NVIDIA DALI¶
This tutorial showcases how Squirrel and NVIDIA DALI, a GPU-accelerated data loading and data augmentation library, can work together. The below code was tested on the following system:
NVIDIA-SMI 460.32.03
CUDA Version: 11.2
GPU: NVIDIA Tesla T4
Python Version: 3.8.16
Required dependencies can be installed with
%%capture
!pip install squirrel-core squirrel-datasets-core[torchvision] squirrel-datasets-core[huggingface] seaborn pandas ipywidgets
!pip install --extra-index-url https://developer.download.nvidia.com/compute/redist --upgrade nvidia-dali-cuda110
Preparing a Dataset¶
First, let’s prepare a dataset with which we can run this tutorial. The code downloads the Imagenette dataset from Huggingface and pre-processes it into a Squirrel Messagepack dataset of images of shape (3, 300, 300)
.
%%capture
from create_sq_ds_from_hf import create_sq_ds_from_hf
from create_imagenette import to_np_dict_imagenette
create_sq_ds_from_hf(
"frgfm/imagenette",
to_np_dict=to_np_dict_imagenette,
shard_size=1000,
subset="320px",
hf_split="train",
)
Integrating Squirrel with DALI¶
Let’s understand how we can integrate Squirrel into DALI. DALI is based on a concept called nvidia.dali.Pipeline
that defines the data processing graph. Let’s see what’s happening in the below function get_dali_it
.
Within the pipeline definition, Squirrel interfaces with DALI as an
external_source
, an API by DALI that reads from a given iterable.As an example, we define two run-time augmentations (center-crop and rotation) that DALI is instructed to execute directly on the GPU.
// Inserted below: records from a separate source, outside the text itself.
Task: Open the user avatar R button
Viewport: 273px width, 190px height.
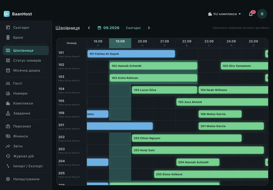Action: click(262, 14)
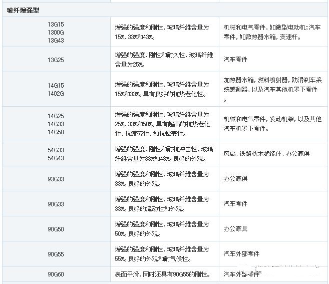Click the 13G25 description mentioning 含量为25%
The image size is (329, 284).
tap(162, 60)
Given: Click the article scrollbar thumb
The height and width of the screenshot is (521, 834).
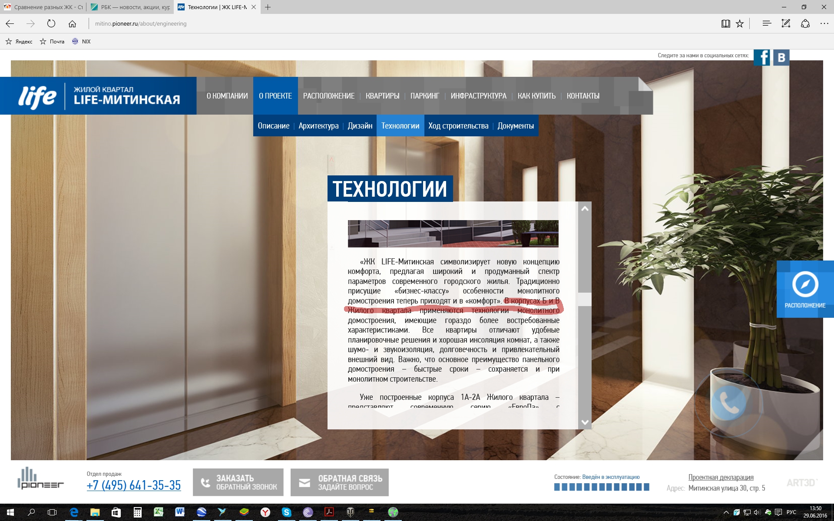Looking at the screenshot, I should coord(585,299).
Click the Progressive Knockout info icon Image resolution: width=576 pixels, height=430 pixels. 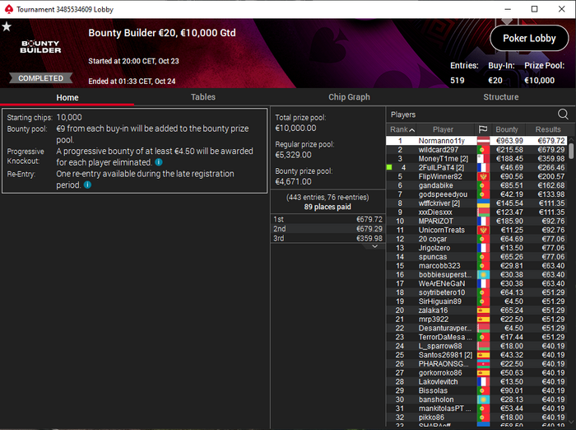click(158, 162)
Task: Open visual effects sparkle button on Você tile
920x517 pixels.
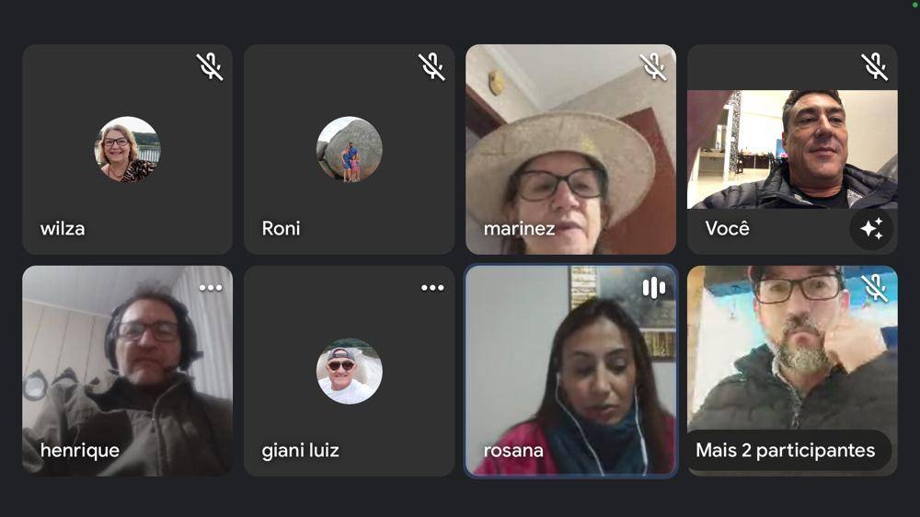Action: (872, 228)
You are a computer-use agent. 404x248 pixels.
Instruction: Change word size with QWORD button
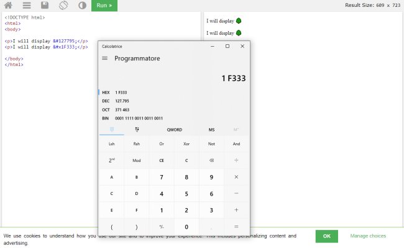[175, 130]
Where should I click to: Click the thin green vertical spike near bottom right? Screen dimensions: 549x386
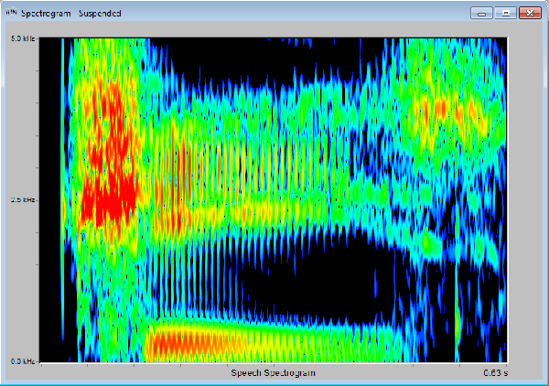click(x=457, y=320)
The pipeline is then built, and a pipeline instance is handed to the
DALIGenericIterator
that returns PyTorch tensors. You can think of theDALIGenericIterator
as analogous to thetorch.utils.data.DataLoader
.
import typing as t
from collections import defaultdict
from time import time
import matplotlib.pyplot as plt
import numpy as np
import nvidia.dali.fn as fn
import nvidia.dali.types as types
import pandas as pd
import seaborn as sns
import torch
import torchvision.transforms.functional as F
from nvidia.dali import pipeline_def
from nvidia.dali.pipeline import DataNode
from nvidia.dali.plugin.pytorch import DALIGenericIterator
from squirrel.driver.msgpack import MessagepackDriver
from squirrel.iterstream import Composable
# properties of the squirrel dataset
URL = "frgfm/imagenette/train"
DS_LEN = 9469
IMG_KEY = "image"
LABEL_KEY = "label"
# augmentation config
AUG_SIZE = 200
AUG_ROT = 30
BATCH_SIZE = 512
def get_dali_it(
it: Composable,
already_batched: bool,
batch_size: int = BATCH_SIZE,
center_crop_size: int = AUG_SIZE,
rot: float = AUG_ROT,
num_threads: int = 4,
device: str = "gpu",
device_id: int = 0,
img_key: str = IMG_KEY, # image key of squirrel iterator
label_key: str = LABEL_KEY, # label key of squirrel iterator
) -> DALIGenericIterator:
@pipeline_def
def pipeline(it: Composable) -> t.Tuple[DataNode]:
"""DALI pipeline defining the data processing graph for a Squirrel Composable that yields batched (image, label) tuples.
Args:
it (Composable): Squirrel composable.
Returns:
t.Tuple[DataNode]: The outputs of the operators.
"""
imgs, labels = fn.external_source(
source=it,
num_outputs=2,
device=device,
dtype=types.FLOAT, # means float32
batch=already_batched,
)
imgs = fn.crop(
imgs,
crop=[center_crop_size, center_crop_size],
crop_pos_x=0.5,
crop_pos_y=0.5,
device=device,
)
imgs = fn.rotate(imgs, angle=rot, device=device, fill_value=0, interp_type=types.INTERP_LINEAR, keep_size=True)
return imgs, labels
pipe = pipeline(it=it, batch_size=batch_size, num_threads=num_threads, device_id=device_id)
pipe.build()
return DALIGenericIterator([pipe], [img_key, label_key])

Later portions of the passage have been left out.